Please name the alloy that, according to the forum exchange on cast versus billet aluminum, heat-treated cast a356.0 can basically replace.

━━━ EXTRACT TO READ ━━━

Just out of curiosity, where are you getting sand cast alloy has better mechanical properties than billet? Cast is notoriously brittle, and inconsistent. That's really the main perk of billet, its consistency throughout the stock. Part of the reason there is such a huge aftermarket in both cars and bikes for billet.

Not necessarily arguing it with you, just curious, as pretty well everything I have ever read on the subject is contrary to what you are saying.
 
cast alloy isn't notoriously brittle, where are you getting your information? if cast alloy were so brittle, it wouldn't be used in aluminum motorcycle frame sections, aircraft parts, or any other structural applications for that matter, but cast a356.0 is used extensively in those applications, and it's heat treated properties are basically a drop in replacement for 6061-t6. the nice thing about cast parts as well, is that the flow of the metal into and through the mold can be designed to add directional strength to the part, plus with a cast part you get the added benefit of no leftover stresses from the manufacturing process. go flycut 1/2" off your 1" billet plate and tell me how flat it is now, do the same thing with cast and you won't notice a deviation.

━━━ DATASET EXCERPT ━━━

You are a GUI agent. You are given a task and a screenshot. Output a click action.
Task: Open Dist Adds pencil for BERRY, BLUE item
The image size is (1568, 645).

━━━

[TASK ANSWER]: 6061-t6